ASCO Clinical Practice Guidelines for Metastatic Noncastrate Prostate Cancer
Posted: Wednesday, July 11, 2018
Androgen-deprivation therapy (ADT) plus docetaxel or abiraterone offers survival benefits compared with ADT alone for patients with newly diagnosed metastatic noncastrate prostate cancer. This recommendation is part of the clinical practice guidelines created by the American Society of Clinical Oncology (ASCO) and published in the Journal of Clinical Oncology. The guidelines utilized prospective randomized studies to evaluate overall survival with the addition of docetaxel to ADT and were authored by Michael J. Morris, MD, of the Memorial Sloan Kettering Cancer Center, New York. They emphasized that fitness for chemotherapy, patient comorbidities, toxicity profiles, quality of life, drug availability, and cost should be factored into the treatment decision.
For the guidelines, ASCO authors performed a systematic review of three phase III randomized controlled trials—GETUG-AFU 15, STAMPEDE, and CHAARTED—comparing ADT and ADT with docetaxel. The investigators also used two studies reviewing ADT versus ADT with abiraterone (LATITUDE and STAMPEDE).
Both STAMPEDE and CHAARTED favored the addition of docetaxel, with hazard ratios of 0.78 and 0.73, respectively, whereas GETUG-AFU 15 did not. Meanwhile, both LATITUDE and STAMPEDE supported the use of abiraterone, with hazard ratios of 0.62 and 0.63, respectively.

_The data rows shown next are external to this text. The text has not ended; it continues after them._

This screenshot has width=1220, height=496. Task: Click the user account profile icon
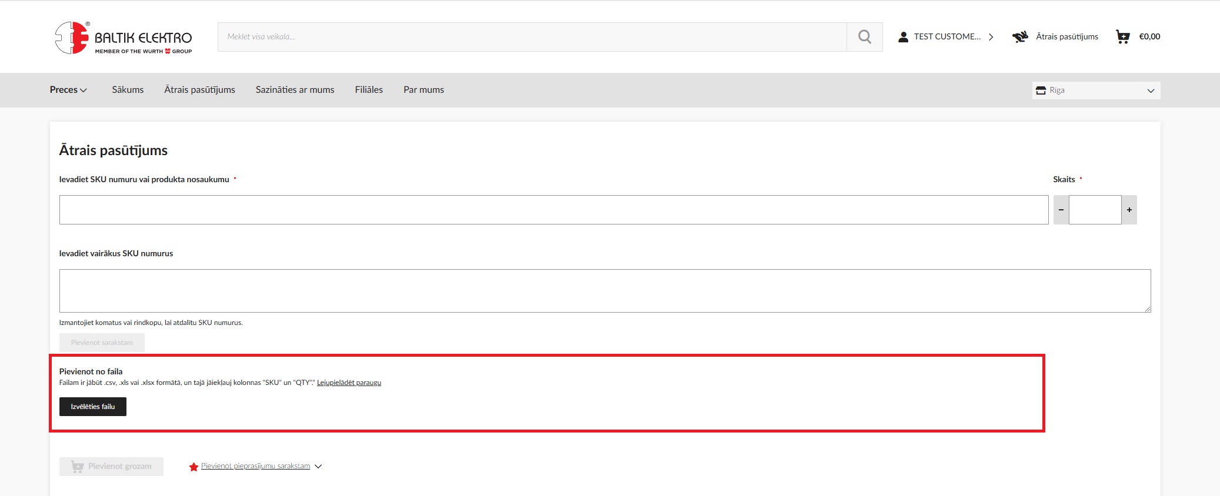pyautogui.click(x=903, y=37)
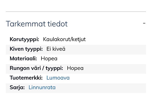The width and height of the screenshot is (149, 108).
Task: Click the Korutyyppi label
Action: [24, 39]
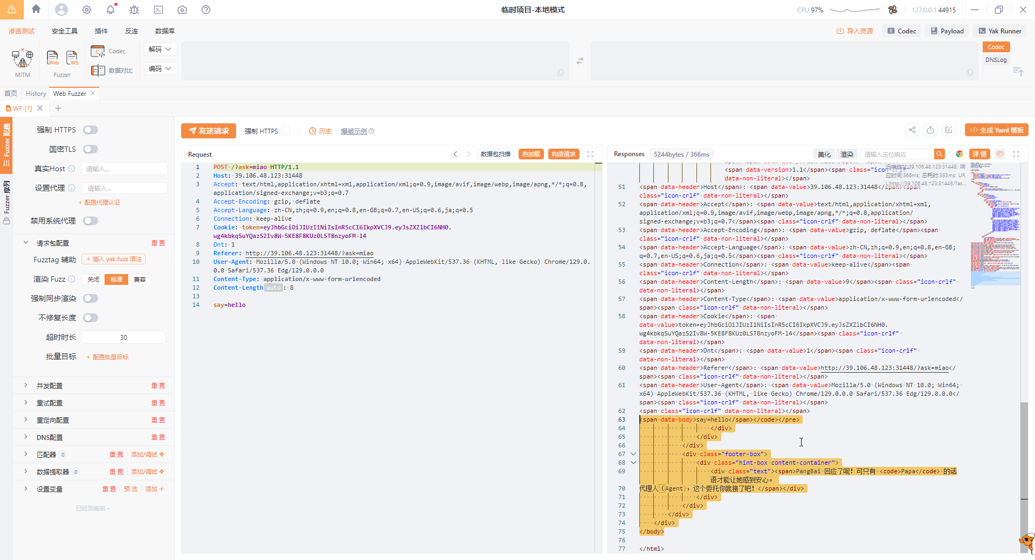
Task: Open the 解码 dropdown
Action: click(160, 49)
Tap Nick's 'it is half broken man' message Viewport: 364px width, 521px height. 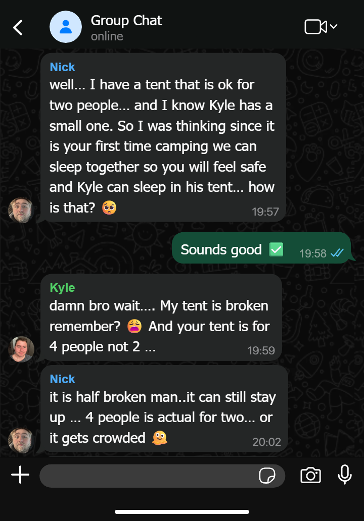(164, 409)
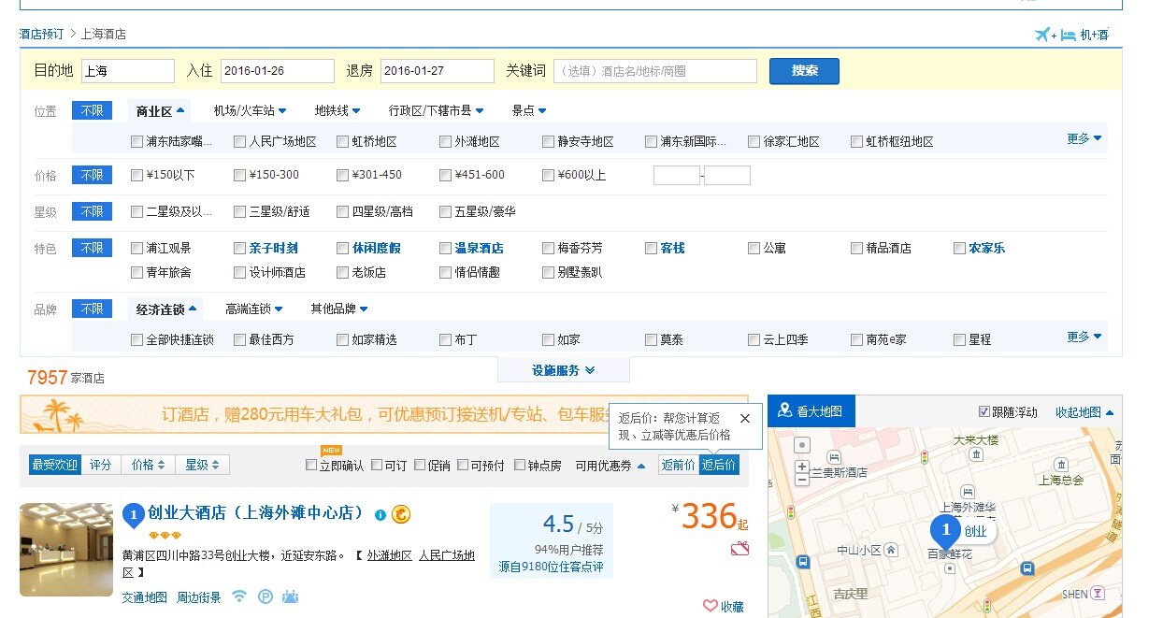Image resolution: width=1163 pixels, height=618 pixels.
Task: Click the red coupon icon below price ¥336
Action: tap(739, 550)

Dr. Morris and colleagues found that men with de novo high-volume metastatic disease had the strongest benefits with docetaxel (per CHAARTED), with similar benefits found for high-risk patients using abiraterone acetate (per LATITUDE) and in the metastatic population in STAMPEDE. The research team concluded that ADT plus abiraterone and ADT plus docetaxel have not been compared, and it is unknown whether patients would benefit from one regimen over the other.